24 de agosto de 2011

O vale da mente

       Quem é este a caçar poemas pela madrugada, regando flores de vastos jardins (passadas histórias)? Que ironia a minha... quem mais seria? Como quem deita para pensar e não para dormir; assim como perder as chaves do carro, da casa... mas muito pior. Pergunto-me por que estou aqui, a resposta logo é simples, "estou preso". Preso num vale deserto, seco e silencioso. Limitado por velhas cercas de madeira, enfeitado de alguns túmulos, dispersamente encantado por sedentas flores que a essa hora já se deitaram novamente no chão. Não importa o quanto você as regue, acaricie ou console, elas nunca resistem saudáveis e verdes, aliás, nesse lugar nem sequer há cor. Dê tudo o que tens e falecerá junto a elas. Por que eu ainda insisto?

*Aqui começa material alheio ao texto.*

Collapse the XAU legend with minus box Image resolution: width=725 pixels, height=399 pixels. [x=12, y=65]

       "Acredito que transformações físicas se revertem."

       Meu jardim um dia foi o mais belo, mais verde; todas as manhãs era abençoado pelo sol, às tardes consagrado pela chuva. Porém, certa noite o céu negro cobriu a Terra, e uma violenta tempestade nos castigou por vários dias. Quantos, eu não pude contar. Estive aflito, deprimido, restava-me apenas a oração e o vazio de minha pequena casa que inclinava na direção dos fortes ventos. Dormir eu já não conseguia mais, a própria preocupação tragara o meu cansaço. Sentado na cama, sem sequer a janela poder abrir, esperando a tempestade passar. Até um momento em que eu não resisti.

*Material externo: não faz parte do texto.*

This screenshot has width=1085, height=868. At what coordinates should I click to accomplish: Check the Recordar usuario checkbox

       Abri os olhos, surpreendido pelo súbito, logo levantei. Havia muita poeira no ar, e o silêncio contínuo me deixara inquieto. Fui à porta, e para minha surpresa, o dia em que o sol não apareceria havia chegado. Aos arredores: montanhas e penhascos, destroços e muita lama, e eu, num vale sombrio. Meu jardim se encontrava revirado, soterrado, e sem consolo algum eu me encontrava num desconcerto fatal. Pensei em largar tudo e fugir dali, mas minha fé em erguer tudo novamente não deixava. Aquelas transformações, como acredito, físicas, mantiveram o passado em meu presente. Transformações reversíveis ao olhar de Deus. Porém sou mero ser, pequeno e trabalhador como uma formiga. Por que ainda insisto?

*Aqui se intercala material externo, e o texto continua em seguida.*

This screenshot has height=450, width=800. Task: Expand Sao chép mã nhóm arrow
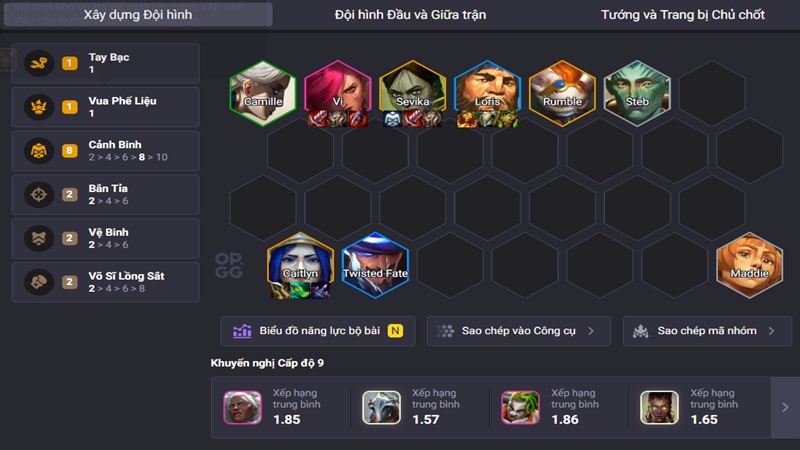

       Incrível é a capacidade do ser humano, como um parasita, de se adaptar a qualquer lugar. Abraçar as coisas de tal forma, que passe a viver por aquilo, a ser parte de tal. Como duas peças coladas. Mas, e se alguém as resolvesse separar? Certamente alguma sairia partida. Por que então regar lembranças passadas, se Deus não somos, se a vida não é como queremos. Deixe que as velas que sustentas (cada uma que, equilibrada em teus braços estendidos, se desfaz insignificantemente deixando-lhe marcas e queimaduras da cera), deixe que as velas caiam no chão. Não vale a pena que tal ordem do destino faça-o torturar-se e deixar ser marcado no coração. "Guerras e conflitos consigo mesmo são os mais perigosos." Aceite, pois os ventos que nos tiram algo que amamos são os mesmos que nos trazem aquilo que aprendemos a amar. É um dos ciclos da vida...
       Agora, sigo Emfrente, e deixo para trás a bela "pintura" que a vida me fez. De cores vivas, as quais protejo com chave nas gavetas de minha psique. E na passagem entre dois mundos, tudo é cinza e turvo, os cheiros se misturam e nos causam náusea. Mas logo nos acostumamos; ao tocar os pés no trem, vemos que até esta "passagem" é passageira, e que tempo e música serão uma terapia.
       Jardins... de tantos já cuidei, mas para mim só existe um, aquele de que cuido agora. Outros tornaram-se vales, impróprios para cultivo e para o meu presente.
       Mesmo que as transformações físicas sejam reversíveis, como se todo passado fosse um presente alterado, não cabe a mim modificar. Apenas, em silêncio, deixar o vale às garras do vento, e partir para um novo jardim.